The project created 5,000 construction jobs and is expected to generate 300 permanent positions, with an estimated $104 million in annual income for Cook County residents from long-term employment.
Tickets and Access
At $30 per ticket, the Obama Presidential Center museum is the most expensive admission of any U.S. presidential museum or library. However, most of the campus — including the playground, library branch, sledding hill, grilling areas, and the top-floor sky room — is free and open to the public. As of early June, tickets for the museum were sold out through the end of August, according to USA Today.
The center expects approximately 600,000 annual museum visitors and up to 1 million total campus visitors per year.
Grand Opening Events
The official dedication ceremony takes place on June 18 with an invite-only event featuring dignitaries, performances, and speeches. The center opens to the general public on June 19 — Juneteenth — with a grand opening weekend from June 19 through June 21, featuring live performances, family activities, food, art, and storytelling.

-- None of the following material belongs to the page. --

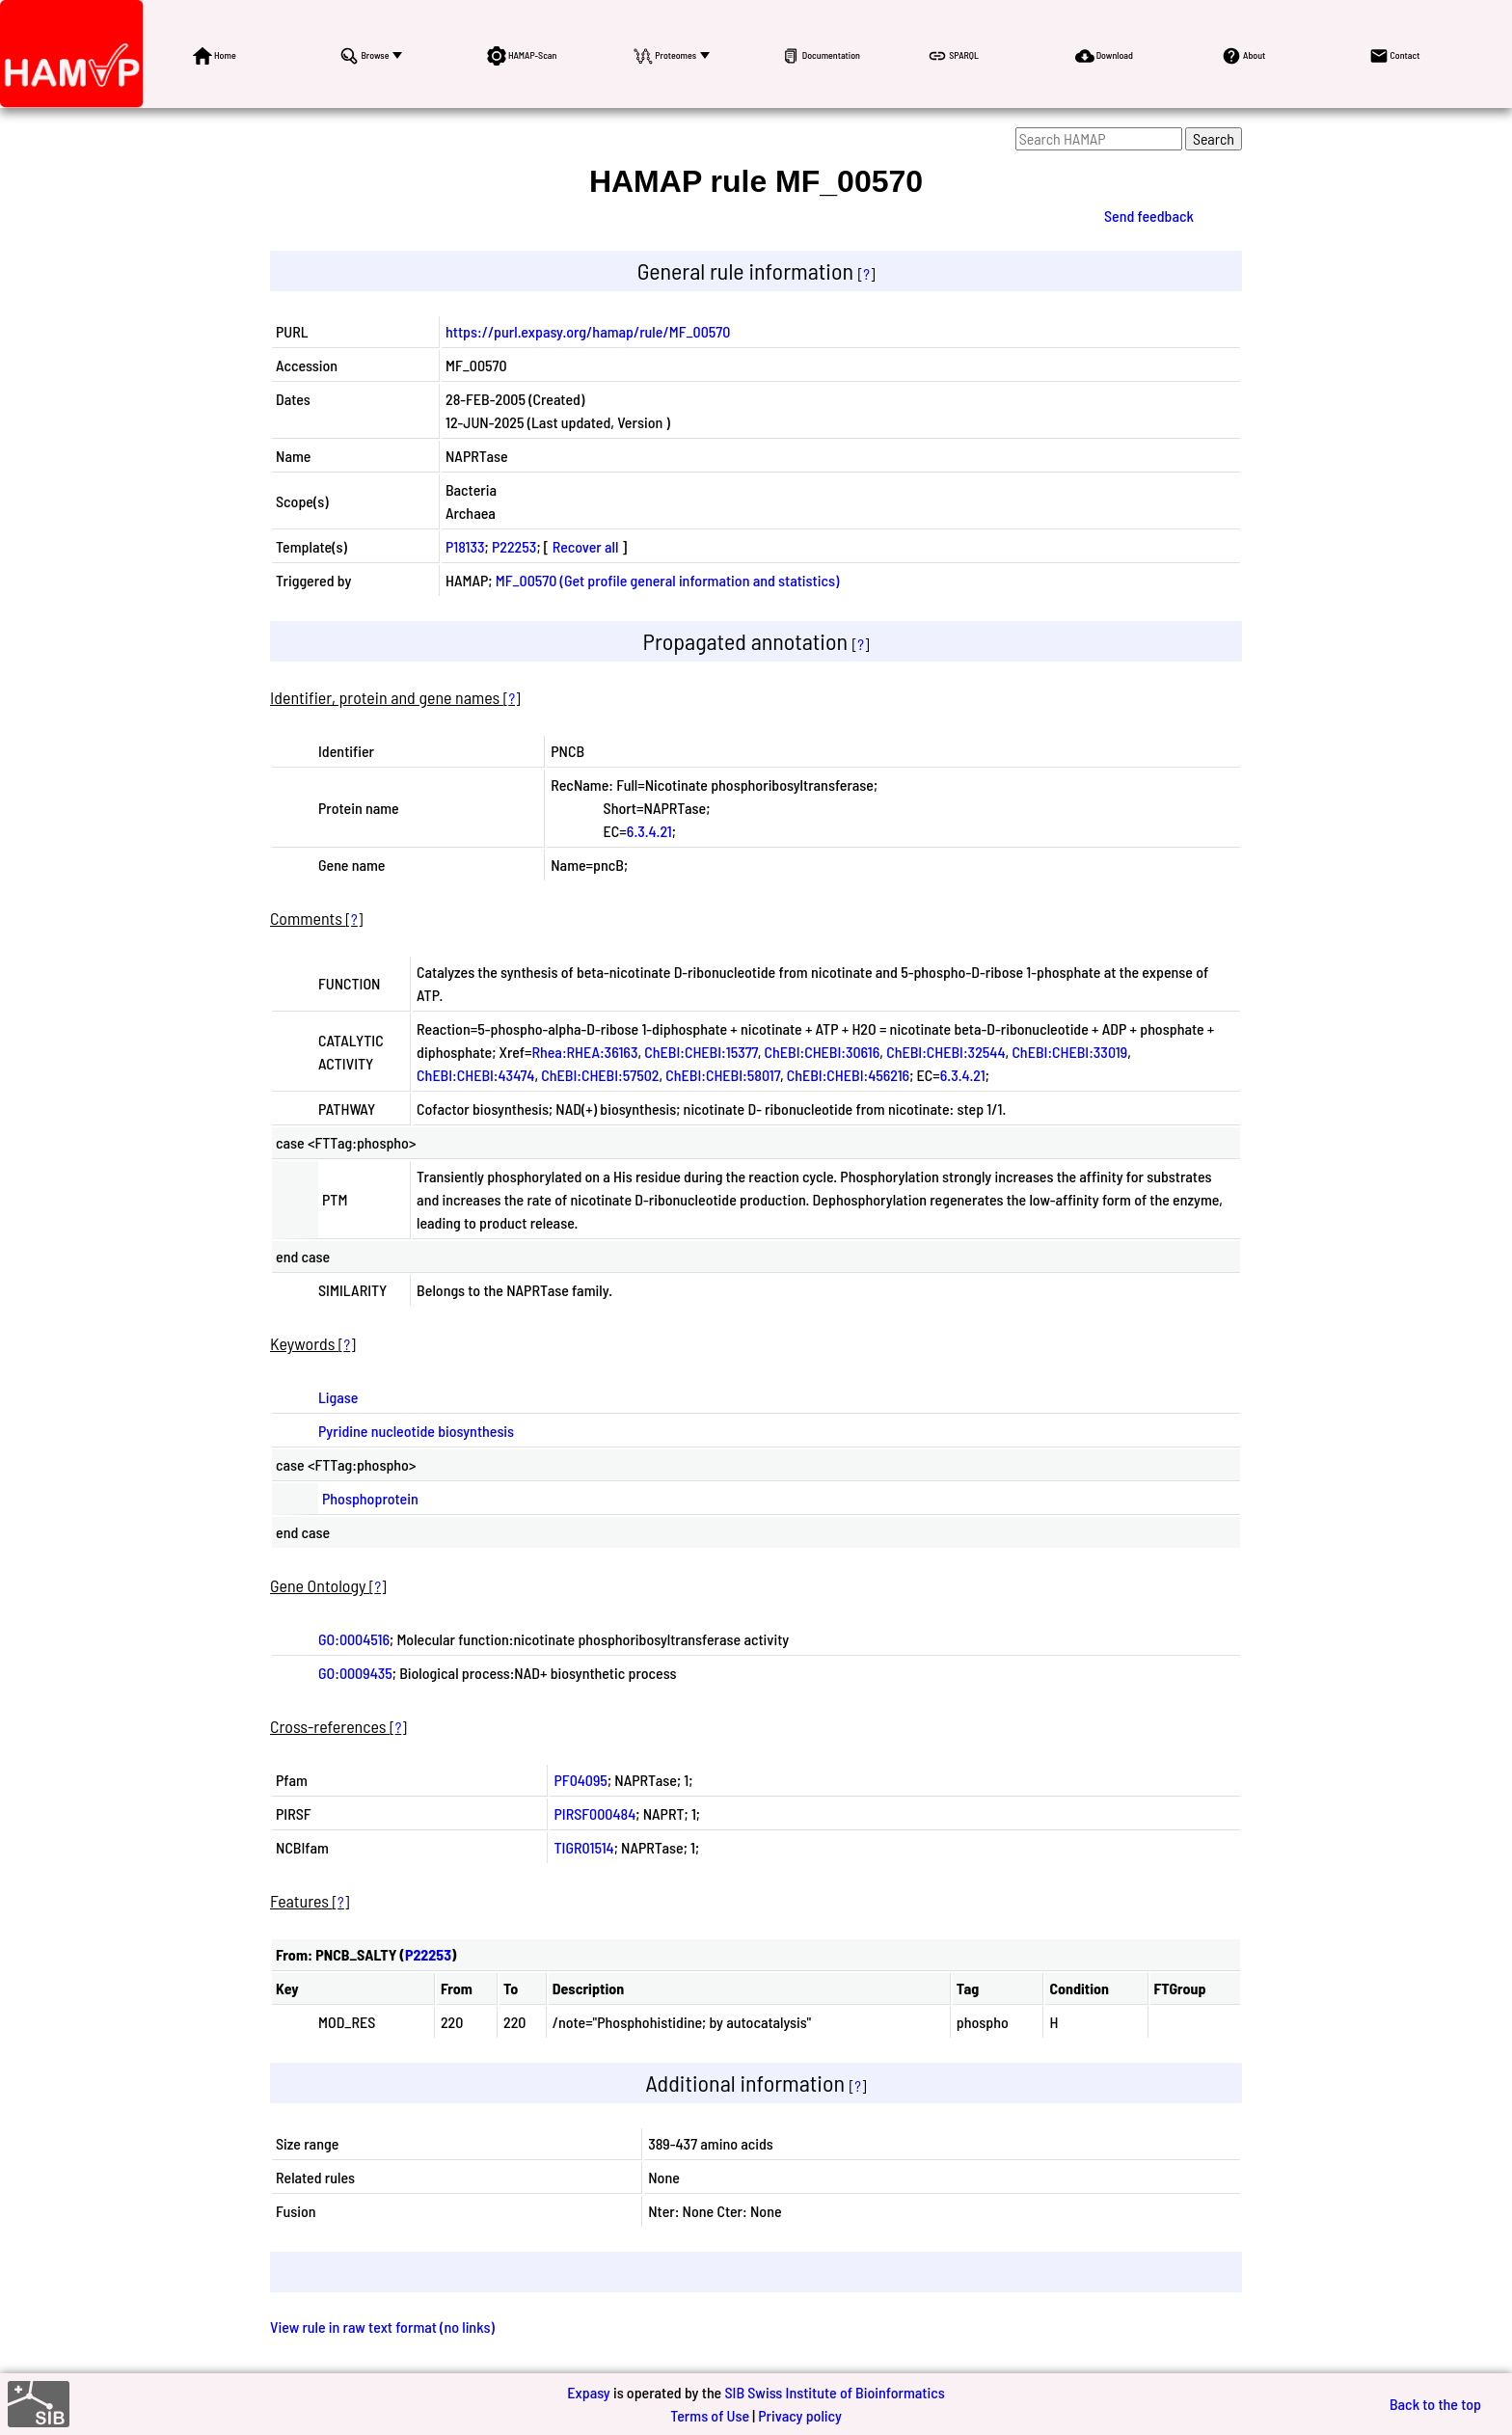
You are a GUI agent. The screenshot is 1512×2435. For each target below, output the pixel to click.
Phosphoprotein (370, 1498)
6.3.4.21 (649, 831)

A New Model for Presidential Libraries
The Obama Presidential Center represents a fundamental shift in how presidential legacies are preserved. By digitizing all archives in partnership with NARA and focusing on interactive, community-oriented spaces rather than document display, the center offers a new blueprint for future presidential libraries. As Obama himself said at the 2021 groundbreaking, “We want this center to be more than a static museum or a source of archival research.”
With its combination of high-tech exhibits, community gathering spaces, and a powerful location on the South Side, the Obama Presidential Center aims to be both a tribute to the nation’s first Black president and a catalyst for the next generation of community leaders.